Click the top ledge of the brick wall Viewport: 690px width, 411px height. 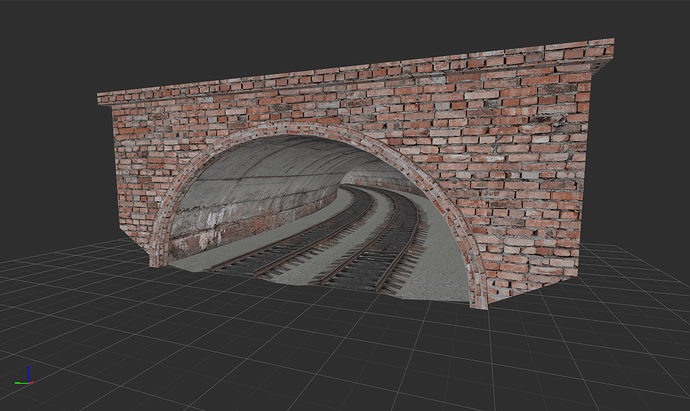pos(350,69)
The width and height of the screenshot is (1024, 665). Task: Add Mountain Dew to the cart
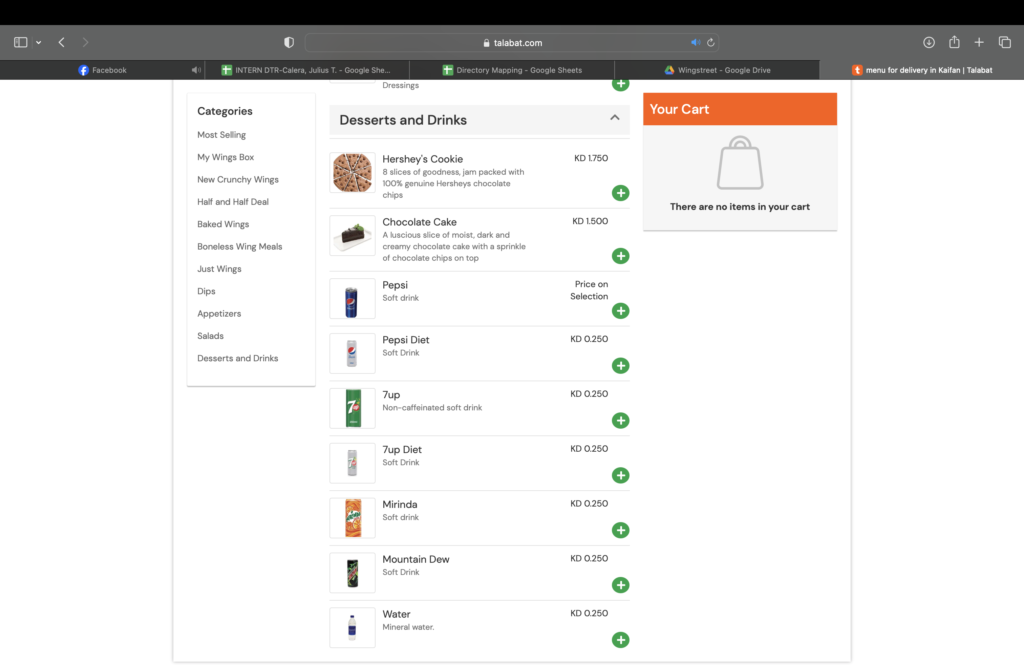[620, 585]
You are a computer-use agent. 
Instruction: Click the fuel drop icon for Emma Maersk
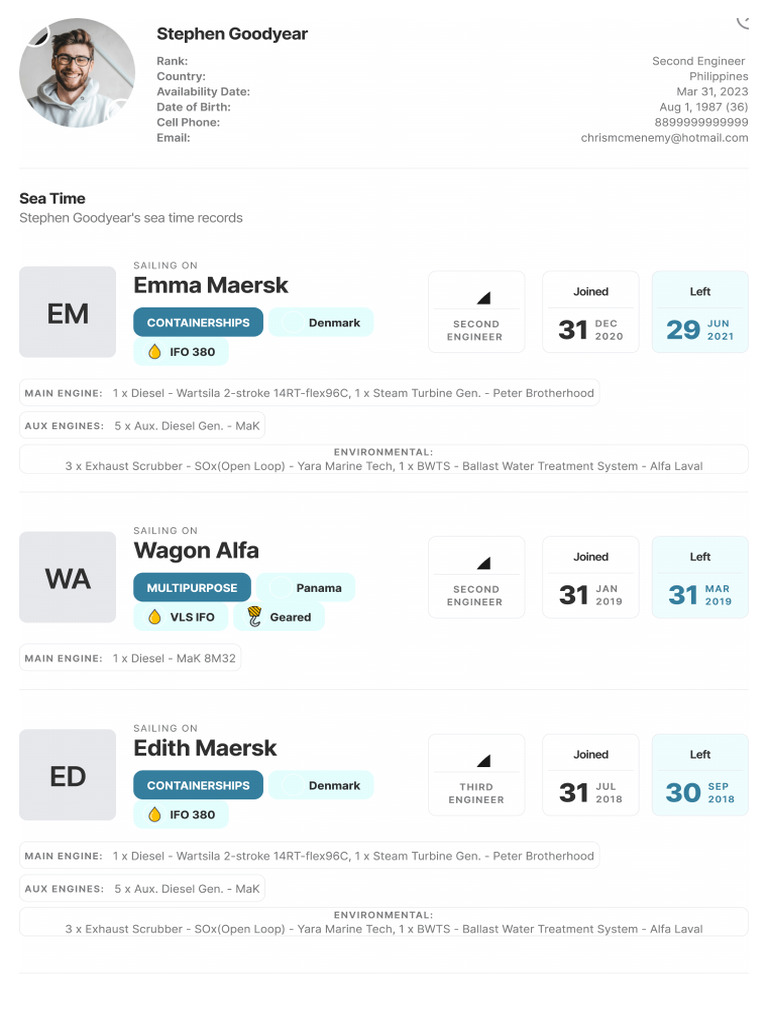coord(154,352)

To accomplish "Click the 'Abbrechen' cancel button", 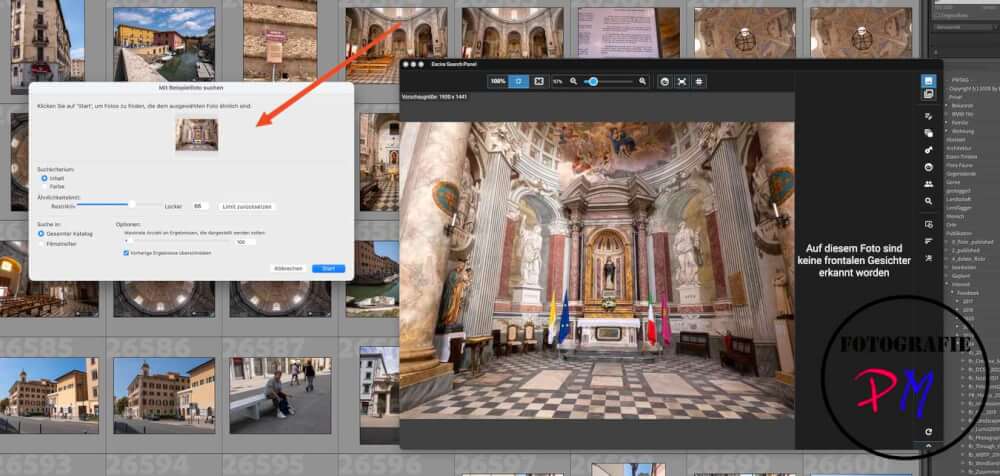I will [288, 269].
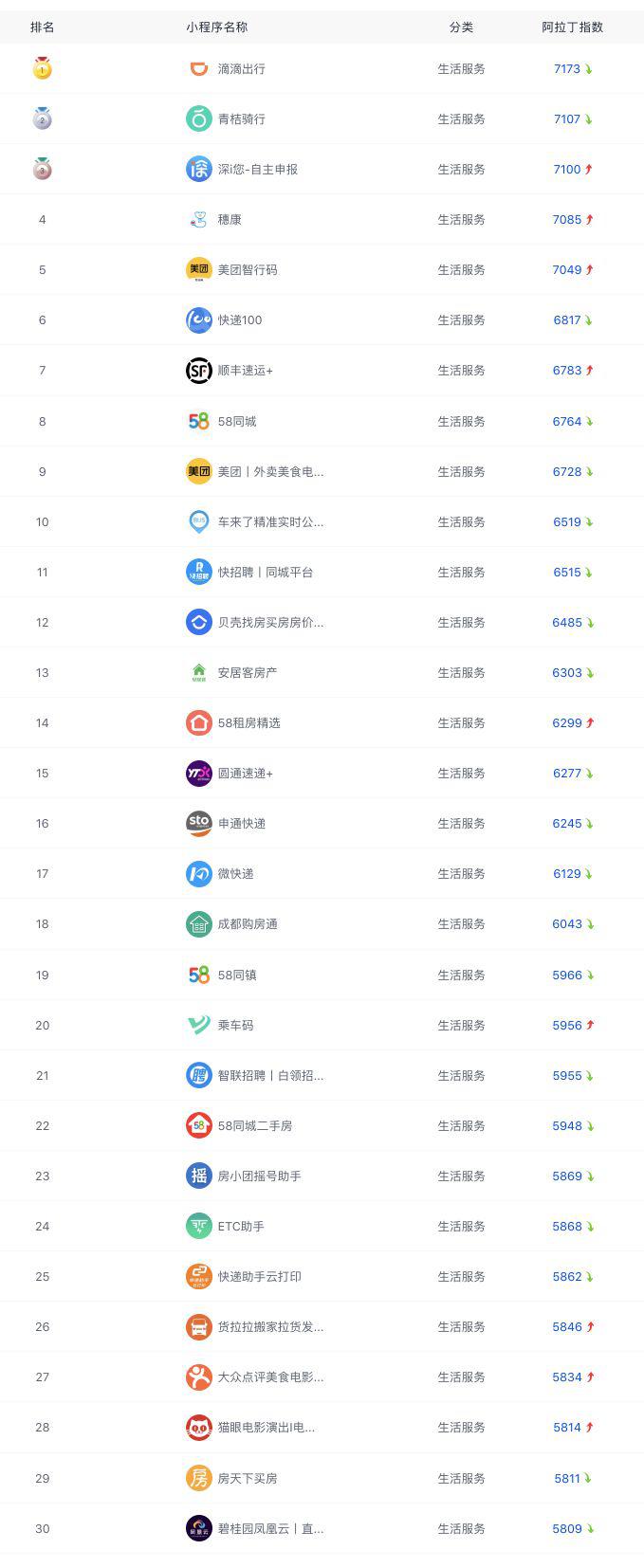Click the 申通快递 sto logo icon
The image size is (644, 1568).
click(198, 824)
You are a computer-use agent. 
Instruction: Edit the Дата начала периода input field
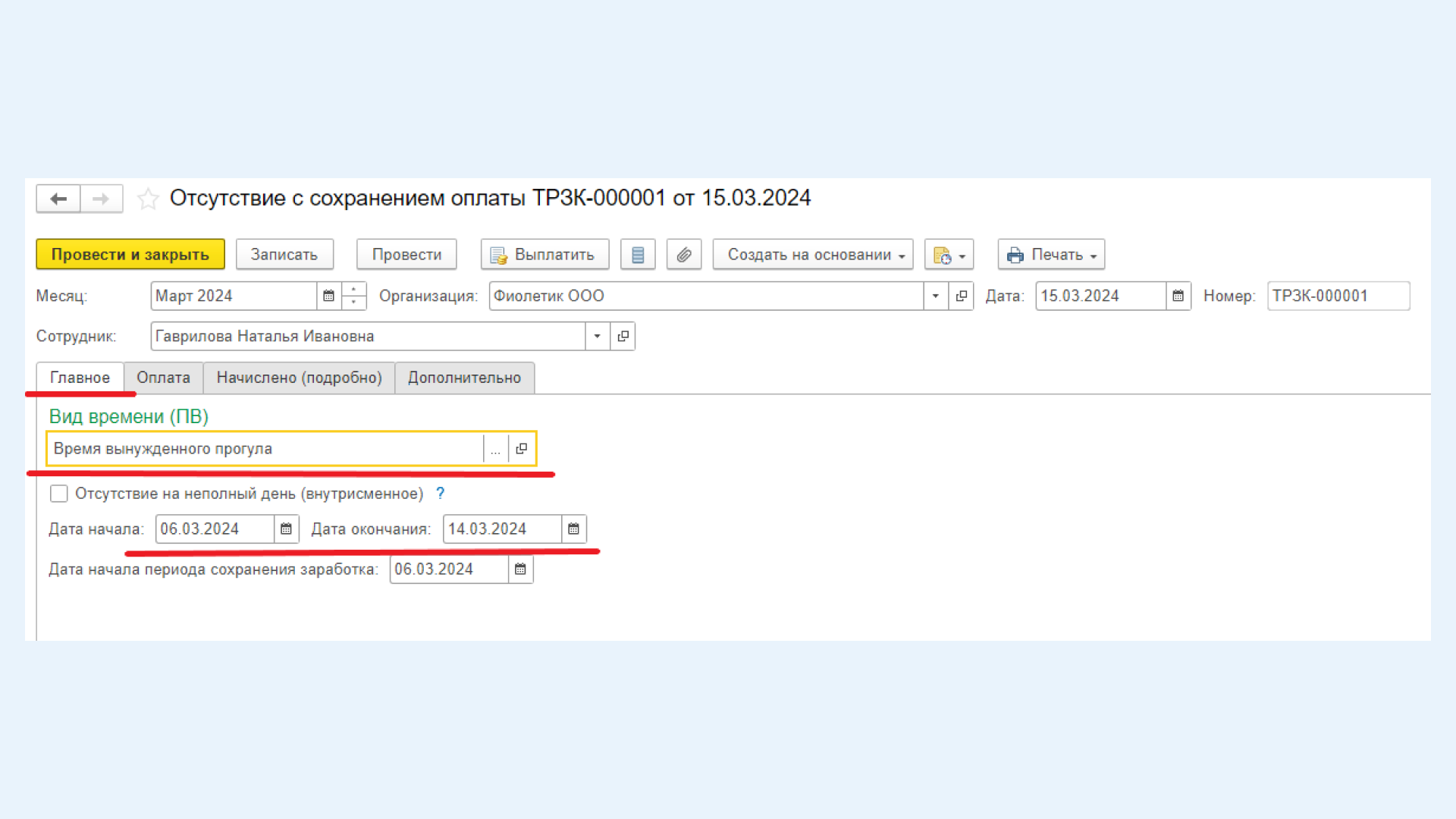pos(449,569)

> PROBLEM STATEMENT:
From the line containing "Instruction: Edit the" to the last line of the entries, output every line exactly as written, but leave out the pictures.

> EXERCISE RESULT:
Instruction: Edit the Дата начала периода input field
pos(449,569)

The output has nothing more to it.